Mecca terdiam. Memejamkan matanya sejenak, memproses setiap kata yang diucapkan Kenindra. Ada rasa tidak terima di hatinya.

"Jadi, kamu nggak percaya kalau perasaan aku nggak cukup besar, nggak cukup untuk nunggu kamu? Apa sependek itu pikiran kamu? " tanya Mecca lagi, nada suaranya sedikit meninggi tanpa sadar.

Kenindra mengangkat kepalanya, menatap Mecca dengan tatapan penuh kerinduan.

"Maaf Mecca, maafin kebodohan aku yang akhirnya justru melukai kamu begitu dalam. Ijinkan aku buat menebus semuanya,karena aku nggak pernah bisa melupakanmu. Selama enam tahun ini, nggak pernah sekalipun aku terlewat memintamu dalam do'aku. Dan ya, kamu benar, Allah menghukumku dengan rasa penyesalan yang begitu besar ini. "

Mecca membeku. Kalimat terakhir Kenindra itu membuatnya merasakan sesuatu yang aneh di dalam hatinya, sesuatu yang ia pikir sudah mati. Perasaan yang dulu ia yakini sudah hilang.

Keduanya kembali diam. Mecca menyibukan matanya untuk terus mengamati lalu lalang para santri yang masih beraktifitas.

"Nggak capek? Mau istirahat?" kata Ken memulai memecah keheningan.

" Capek. Pengin cepet cepet balik makannya. " jawab Mecca ketus, pria itu hanya tersenyum tipis. " Udah malam, nginep aja, jalanan di sini kan lumayan rawan, apalagi untuk pengendara baru. " ucapnya lagi.

" Iyaa sayangg,, nginap saja, mm..di sini kamarnya penuh kamu nginap di rumah belakang yaa. " sahut bu Khadijah, Mecca sudah ingin langsung mendebatnya kalau saja eyang Prawira tidak muncul juga bersama eyang Ilyas.
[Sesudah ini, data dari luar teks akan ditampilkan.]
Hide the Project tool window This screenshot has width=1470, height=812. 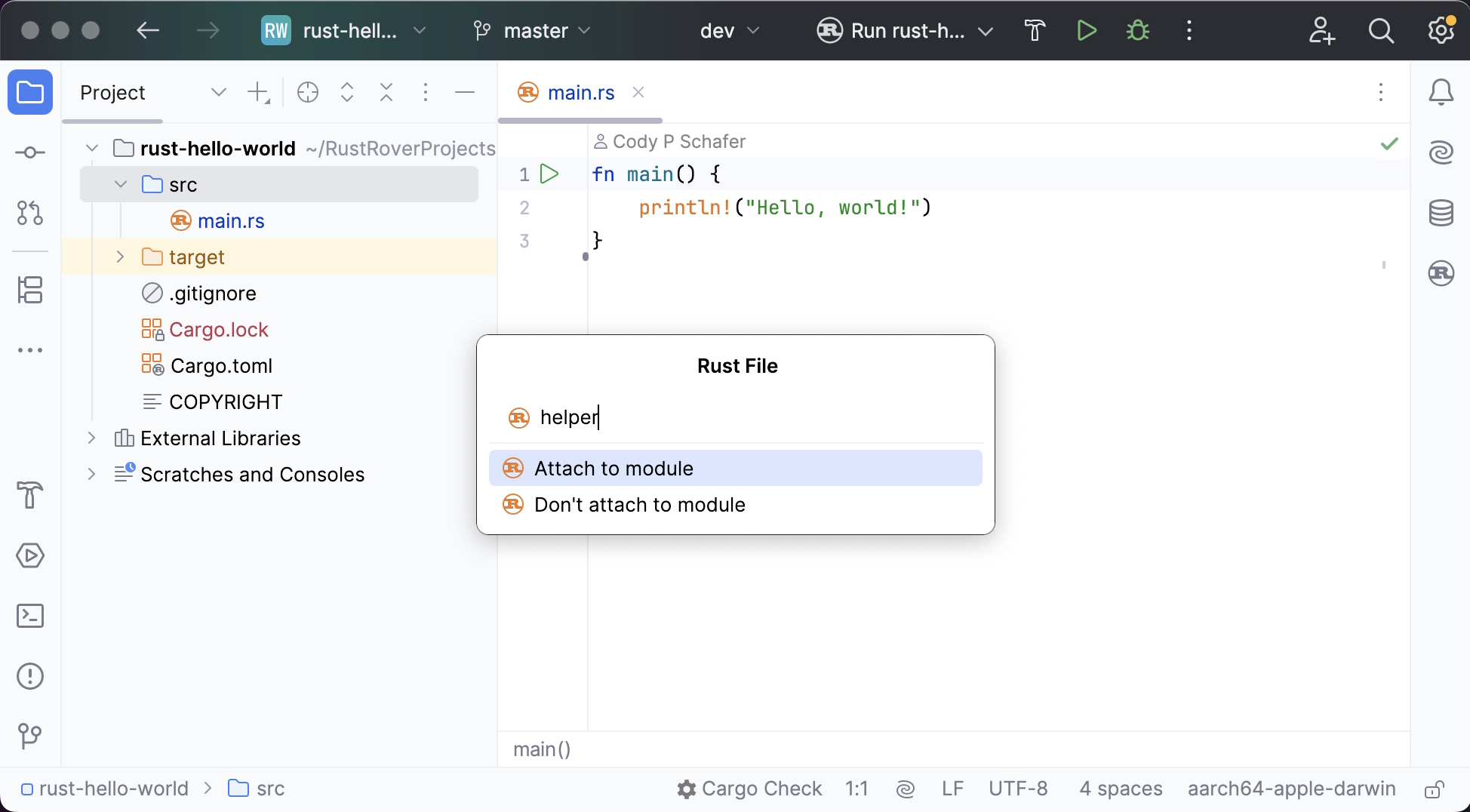click(464, 92)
" Iyaa ndukk kamu istirahat sanaa. " titah beliau.

" Mm,, Mecca pulang aja yaa eyang, bisa kok Mecca nyetir sendiri, eyang tahu kan Mecca jago nyetir. " eyang Prawira menggeleng,

" Sudah malam, perempuan nyetir sendiri bahaaya, nanti kalau di perjalanan di hadang babi hutan atau harimau gimana? Ini di kompleks pegunungan loh ndukk, kanan kirinya hutan. Udahh sana, Ken,, ajak Mecca istirahat yaaa? "

" Baikk eyangg.. "

Tubuh Mecca menurut pasrah mengikuti Ken menuju ke arah belakang rumah yang jaraknya tidak terlalu jauh, setelah beberapa menit berjalan, tidak sampai sepuluh menit sebenarnya mereka sudah sampai.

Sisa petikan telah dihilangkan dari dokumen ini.